This photo was brought to my attention on Twitter last week, and I got very excited because it was labelled as The Bakerloo Line at Piccadilly Station, 1970.
I was all ready to launch a whole blog post on the back of this, talking about how the 1950s style of graphic advertising persisted for far longer than any of us had imagined, and how what’s reported in graphics annuals may not reflect what’s actually going on in the real world, and so on and so on.
And then I looked at the clothes. This isn’t 1970, is it. It’s scarcely pushing 1960 if you ask me. So design history does not have to be redrawn.
It is a lovely photo though, and also a reminder that the past is a far distant place where tobacco is an acceptable Christmas present.
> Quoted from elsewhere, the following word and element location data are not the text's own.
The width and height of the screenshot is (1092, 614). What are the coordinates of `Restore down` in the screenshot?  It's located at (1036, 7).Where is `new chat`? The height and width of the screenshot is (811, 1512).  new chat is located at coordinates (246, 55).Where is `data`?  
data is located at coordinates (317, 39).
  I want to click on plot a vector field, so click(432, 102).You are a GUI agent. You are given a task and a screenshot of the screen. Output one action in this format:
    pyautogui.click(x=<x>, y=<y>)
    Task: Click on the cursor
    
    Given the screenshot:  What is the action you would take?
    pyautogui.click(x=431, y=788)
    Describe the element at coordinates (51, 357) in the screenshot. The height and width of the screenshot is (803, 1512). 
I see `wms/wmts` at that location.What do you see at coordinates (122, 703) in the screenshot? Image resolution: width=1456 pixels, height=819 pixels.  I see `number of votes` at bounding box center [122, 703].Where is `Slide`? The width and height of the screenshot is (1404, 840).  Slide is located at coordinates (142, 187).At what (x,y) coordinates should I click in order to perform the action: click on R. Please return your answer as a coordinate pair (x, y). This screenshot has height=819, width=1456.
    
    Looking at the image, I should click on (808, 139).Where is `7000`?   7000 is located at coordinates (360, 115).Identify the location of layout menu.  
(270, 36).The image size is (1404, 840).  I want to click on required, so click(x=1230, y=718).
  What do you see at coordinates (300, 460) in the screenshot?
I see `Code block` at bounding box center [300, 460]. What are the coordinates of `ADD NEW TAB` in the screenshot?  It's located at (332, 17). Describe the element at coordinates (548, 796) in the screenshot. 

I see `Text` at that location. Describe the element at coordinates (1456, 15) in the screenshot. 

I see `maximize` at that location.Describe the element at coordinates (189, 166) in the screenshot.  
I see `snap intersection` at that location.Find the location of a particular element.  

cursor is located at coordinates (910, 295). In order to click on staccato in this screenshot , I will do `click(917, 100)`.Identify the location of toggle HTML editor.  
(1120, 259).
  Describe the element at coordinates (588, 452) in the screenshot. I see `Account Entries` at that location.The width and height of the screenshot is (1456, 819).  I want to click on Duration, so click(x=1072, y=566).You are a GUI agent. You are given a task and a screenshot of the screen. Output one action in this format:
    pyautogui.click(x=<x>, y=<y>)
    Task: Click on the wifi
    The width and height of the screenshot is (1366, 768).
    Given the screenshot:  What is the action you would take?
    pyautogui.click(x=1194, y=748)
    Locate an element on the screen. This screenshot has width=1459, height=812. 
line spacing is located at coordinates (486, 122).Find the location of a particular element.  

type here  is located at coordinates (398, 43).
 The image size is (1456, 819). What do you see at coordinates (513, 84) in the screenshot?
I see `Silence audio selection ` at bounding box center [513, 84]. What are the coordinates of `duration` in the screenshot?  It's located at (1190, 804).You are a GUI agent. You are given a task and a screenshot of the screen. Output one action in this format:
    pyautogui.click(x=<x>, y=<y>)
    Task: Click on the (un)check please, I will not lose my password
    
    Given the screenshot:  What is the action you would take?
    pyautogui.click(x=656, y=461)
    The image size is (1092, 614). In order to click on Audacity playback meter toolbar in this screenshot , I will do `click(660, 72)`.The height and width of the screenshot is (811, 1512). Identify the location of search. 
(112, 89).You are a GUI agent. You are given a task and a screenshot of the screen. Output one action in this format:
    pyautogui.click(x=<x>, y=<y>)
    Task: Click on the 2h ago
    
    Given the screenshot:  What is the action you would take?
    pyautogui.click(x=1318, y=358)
So in the absence of those thoughts, I do also have space to point you at this lovely picture as well, which Dr G posted in the comments section the other day and is originally from this blog.
On the main floor galleries of New York’s Museum of Modern Art, visitors study posters that tell them to buy war bonds and look out for the enemy.”-LIFE Magazine, December 21, 1942.
What they are actually looking at is entries in a National War Poster competition – and it’s a good job that Dr G told me that otherwise I would have wasted a great deal of time trying to identify what’s on the walls.
But the picture is interesting, and not just because it shows people looking at posters. It’s also a reminder that war posters in particular were not just preaching, but were part of a conversation with the viewers, and a conversation in which the public could sometimes have quite an active role. Right down, I might remind you, to making their own posters themselves.
It still pains me that someone has cut up a Lewitt-Him to create this, but it can’t exactly be undone, can it. Hey ho.